Check every line of the entries below for "Close", and copy the lines that have it.

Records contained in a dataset
▬▬▬▬▬▬
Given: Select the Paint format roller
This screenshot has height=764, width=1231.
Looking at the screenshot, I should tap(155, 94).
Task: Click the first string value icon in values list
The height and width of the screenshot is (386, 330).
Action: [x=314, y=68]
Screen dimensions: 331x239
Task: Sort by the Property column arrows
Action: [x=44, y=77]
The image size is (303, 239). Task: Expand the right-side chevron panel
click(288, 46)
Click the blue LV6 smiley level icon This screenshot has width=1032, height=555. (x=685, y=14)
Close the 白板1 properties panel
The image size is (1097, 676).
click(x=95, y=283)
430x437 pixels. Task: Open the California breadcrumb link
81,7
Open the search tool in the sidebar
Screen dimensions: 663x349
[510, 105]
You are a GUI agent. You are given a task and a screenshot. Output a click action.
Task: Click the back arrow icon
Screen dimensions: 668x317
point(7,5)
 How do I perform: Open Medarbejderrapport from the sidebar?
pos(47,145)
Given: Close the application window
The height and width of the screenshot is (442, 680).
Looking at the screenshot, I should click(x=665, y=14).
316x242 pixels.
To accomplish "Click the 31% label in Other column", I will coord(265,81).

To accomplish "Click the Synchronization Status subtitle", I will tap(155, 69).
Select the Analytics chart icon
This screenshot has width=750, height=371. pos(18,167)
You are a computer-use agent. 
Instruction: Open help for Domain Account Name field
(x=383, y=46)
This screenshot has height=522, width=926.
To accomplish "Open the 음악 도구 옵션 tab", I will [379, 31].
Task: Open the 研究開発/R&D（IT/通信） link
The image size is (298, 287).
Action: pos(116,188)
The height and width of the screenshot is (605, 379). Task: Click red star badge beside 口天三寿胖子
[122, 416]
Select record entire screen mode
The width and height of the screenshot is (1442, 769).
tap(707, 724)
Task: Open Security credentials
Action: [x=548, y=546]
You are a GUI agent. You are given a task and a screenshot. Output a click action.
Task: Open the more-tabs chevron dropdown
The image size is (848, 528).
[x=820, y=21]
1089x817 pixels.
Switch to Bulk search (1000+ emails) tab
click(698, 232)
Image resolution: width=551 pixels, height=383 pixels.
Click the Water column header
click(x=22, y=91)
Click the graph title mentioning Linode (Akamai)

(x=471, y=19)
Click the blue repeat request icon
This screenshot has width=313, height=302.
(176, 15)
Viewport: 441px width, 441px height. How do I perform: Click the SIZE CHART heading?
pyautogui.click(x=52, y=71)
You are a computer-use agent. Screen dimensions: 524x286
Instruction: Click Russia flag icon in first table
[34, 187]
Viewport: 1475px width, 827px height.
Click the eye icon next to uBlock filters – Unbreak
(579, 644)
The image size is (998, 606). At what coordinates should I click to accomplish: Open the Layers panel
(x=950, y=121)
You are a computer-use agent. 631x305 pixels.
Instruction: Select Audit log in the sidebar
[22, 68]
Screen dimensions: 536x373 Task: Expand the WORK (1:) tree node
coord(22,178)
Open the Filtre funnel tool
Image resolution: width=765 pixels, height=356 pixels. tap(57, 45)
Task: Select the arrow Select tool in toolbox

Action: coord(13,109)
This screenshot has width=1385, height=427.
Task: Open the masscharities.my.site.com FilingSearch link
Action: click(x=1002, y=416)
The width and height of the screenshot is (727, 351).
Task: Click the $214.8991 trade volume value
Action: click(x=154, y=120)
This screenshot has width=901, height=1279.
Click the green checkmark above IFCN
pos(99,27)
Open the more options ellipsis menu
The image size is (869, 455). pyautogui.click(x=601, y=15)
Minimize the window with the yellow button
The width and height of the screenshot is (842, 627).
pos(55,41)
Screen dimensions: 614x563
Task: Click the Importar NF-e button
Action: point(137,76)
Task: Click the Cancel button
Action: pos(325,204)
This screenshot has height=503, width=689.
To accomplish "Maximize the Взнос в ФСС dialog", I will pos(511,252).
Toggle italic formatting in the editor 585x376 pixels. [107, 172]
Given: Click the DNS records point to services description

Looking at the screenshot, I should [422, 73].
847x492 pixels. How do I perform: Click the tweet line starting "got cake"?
▬▬▬▬▬▬
Solution to this task:
Close the 白板1 properties panel
Given: Close the application window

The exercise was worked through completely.